>> begin Record excerpts

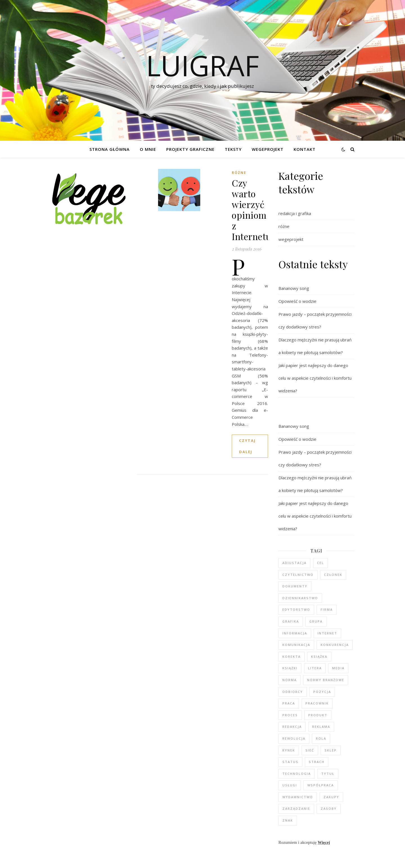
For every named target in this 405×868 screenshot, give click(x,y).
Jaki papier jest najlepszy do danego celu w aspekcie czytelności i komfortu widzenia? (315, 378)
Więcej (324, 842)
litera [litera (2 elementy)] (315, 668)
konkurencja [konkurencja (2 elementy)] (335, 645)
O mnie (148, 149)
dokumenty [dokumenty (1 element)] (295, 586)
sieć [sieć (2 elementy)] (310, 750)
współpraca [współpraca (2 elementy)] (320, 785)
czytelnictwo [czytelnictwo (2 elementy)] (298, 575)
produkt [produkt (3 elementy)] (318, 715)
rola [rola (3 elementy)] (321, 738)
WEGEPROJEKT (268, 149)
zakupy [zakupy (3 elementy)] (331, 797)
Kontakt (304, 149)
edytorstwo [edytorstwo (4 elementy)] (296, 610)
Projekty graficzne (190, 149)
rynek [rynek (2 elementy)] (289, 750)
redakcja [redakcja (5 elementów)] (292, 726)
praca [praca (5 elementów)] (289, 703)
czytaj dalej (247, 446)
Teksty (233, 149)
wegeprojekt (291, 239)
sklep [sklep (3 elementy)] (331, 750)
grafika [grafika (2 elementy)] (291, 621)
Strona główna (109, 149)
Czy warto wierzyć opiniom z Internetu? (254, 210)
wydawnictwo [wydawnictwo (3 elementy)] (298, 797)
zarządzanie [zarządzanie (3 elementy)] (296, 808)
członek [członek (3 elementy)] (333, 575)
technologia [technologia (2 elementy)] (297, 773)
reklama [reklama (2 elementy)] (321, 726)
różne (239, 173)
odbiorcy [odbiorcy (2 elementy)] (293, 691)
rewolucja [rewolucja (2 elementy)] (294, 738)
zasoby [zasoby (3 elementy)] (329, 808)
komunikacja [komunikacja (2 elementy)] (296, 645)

>> end Record excerpts
>> begin Record excerpts

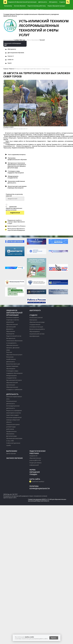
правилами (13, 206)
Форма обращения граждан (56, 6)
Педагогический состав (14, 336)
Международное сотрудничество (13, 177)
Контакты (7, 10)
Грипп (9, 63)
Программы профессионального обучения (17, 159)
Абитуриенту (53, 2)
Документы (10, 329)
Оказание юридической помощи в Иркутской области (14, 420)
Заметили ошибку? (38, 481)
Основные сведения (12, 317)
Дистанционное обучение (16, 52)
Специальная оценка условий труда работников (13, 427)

>> end Record excerpts
>> begin Record excerpts

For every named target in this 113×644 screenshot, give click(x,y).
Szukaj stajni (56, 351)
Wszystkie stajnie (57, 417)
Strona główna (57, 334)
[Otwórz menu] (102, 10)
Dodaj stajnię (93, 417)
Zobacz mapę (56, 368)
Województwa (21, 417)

>> end Record excerpts

**What is required:**
Convert the listing from the line with "Wszystkie stajnie (57, 417)" to the line with "Województwa (21, 417)" into a numbered list with no blank lines.

**Result for this exercise:**
1. Wszystkie stajnie (57, 417)
2. Strona główna (57, 334)
3. [Otwórz menu] (102, 10)
4. Dodaj stajnię (93, 417)
5. Zobacz mapę (56, 368)
6. Województwa (21, 417)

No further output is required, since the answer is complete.